The major reasons why cryptocurrency is so volatile is because of bad news (which isn’t always true) that stops people from adopting Bitcoin. Trading in Bitcoin is unlike trading in stocks because Bitcoin is volatile to bad news — just recently, the American FBI had closed a criminal organisation that stored their assets in Bitcoin that took the American FBI years to track them down in the dark internet market for their drug trade. When the FBI shutdown the Silk Road marketplace, it caused the prices of Bitcoin to plummet. Then people wondered about the trust of Bitcoin among the investors.

As the prices fluctuated based on free market forces, the bad news lead to uncertainty, which lead to traders receiving the news and end up losing a lot of money.  However, some people recognised that the drop in prices was an opportunity to buy Bitcoin at low prices, then sell it with a huge amount of money when prices are ripe for them to sell.

The second reason why Bitcoin will fall is a breach of security of cryptocurrency wallet exchanges like the recent breach of security in the Ethereum wallet exchange company that caused the prices of Ethereum drop significantly — just like the Hong Kong bitcoin exchange, Bitfinex, that created a turbulent wave of confusion. It caused many traders to panic and sell off their cryptocurrency with the right prices to minimise their risk of losses. These breaches only became a cause of concern by people who questioned the protocols. As a result, people seem to be less confident about the usage and hampered them from adopting them as a form of currency for day to day transactions. This is because Bitcoin and other cryptocurrencies were built on open source software. Therefore, the protocol allows other independent software developers to change the source code of a protocol for a cryptocurrency.
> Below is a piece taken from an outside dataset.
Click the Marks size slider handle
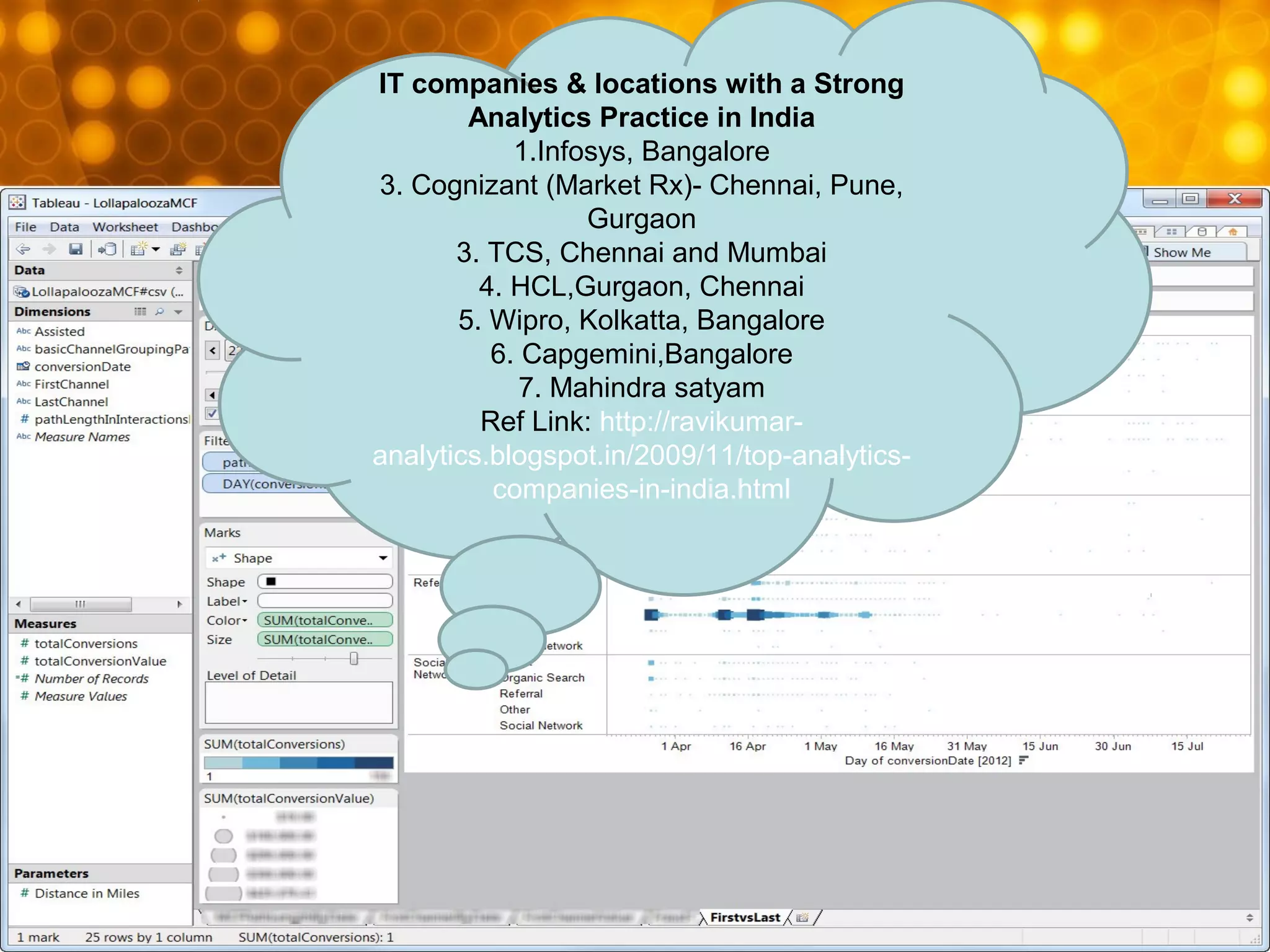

Another major reason will be the tax treatment of an authority against Bitcoin and other cryptocurrencies, which are also affected by the volatility, too. This is because the governments began declaring that investing in cryptocurrencies and Bitcoin will be considered an asset. Therefore, they are subjected to taxations and those cryptocurrencies exchange wallets, like the London based cryptocurrency exchange wallet company, Luno, was subjected to Malaysian Inland Revenue Board for tax evasion investigations. However, offshore banking hub like Switzerland is massively adopting cryptocurrency as an instrument of investment and blockchain into their financial services system by incorporating new types of investment companies like a cryptocurrency assets management firm because they aspired to become the centre of cryptocurrency investments and blockchain. This move isn’t new because Dubai, UAE and Malta were adopting blockchain technology just like their counterparts, Japan, South Korea, as well as American banks in Wall Street.

Furthermore, the volatile of cryptocurrencies in the market was caused by foreign direct investments in high inflation countries like Argentina. This is because people can use Bitcoin to offset the high inflation rate by denominating them into Argentine Peso from outside of Argentina. Therefore, funders could earn a higher yield return on their investment. Also, the Venezuelan government did denominate their own cryptocurrency known as the ‘Petro dollar’ to raise some funds for to pay for their country’s debts that drove the country into a state of chaos; because the country was on the verge of bankruptcy due to excessive wastage of state’s finances.

Overall, all of these are the causes of what’s happening and what will probably continue happening, but it doesn’t really hamper people from adopting Bitcoin and other cryptocurrencies. This is because when you look closely, many people are adopting Bitcoin and other cryptocurrencies in a slow and fast pace dating a few years back after Brexit had gone viral, there were Bitcoin ATM machines popping up in London as well as in some parts of Australia. They are on the way to becoming mainstream where it will be denominated to the USD and it is going to happen as soon as we thought! The future is exciting and filled with massive innovation.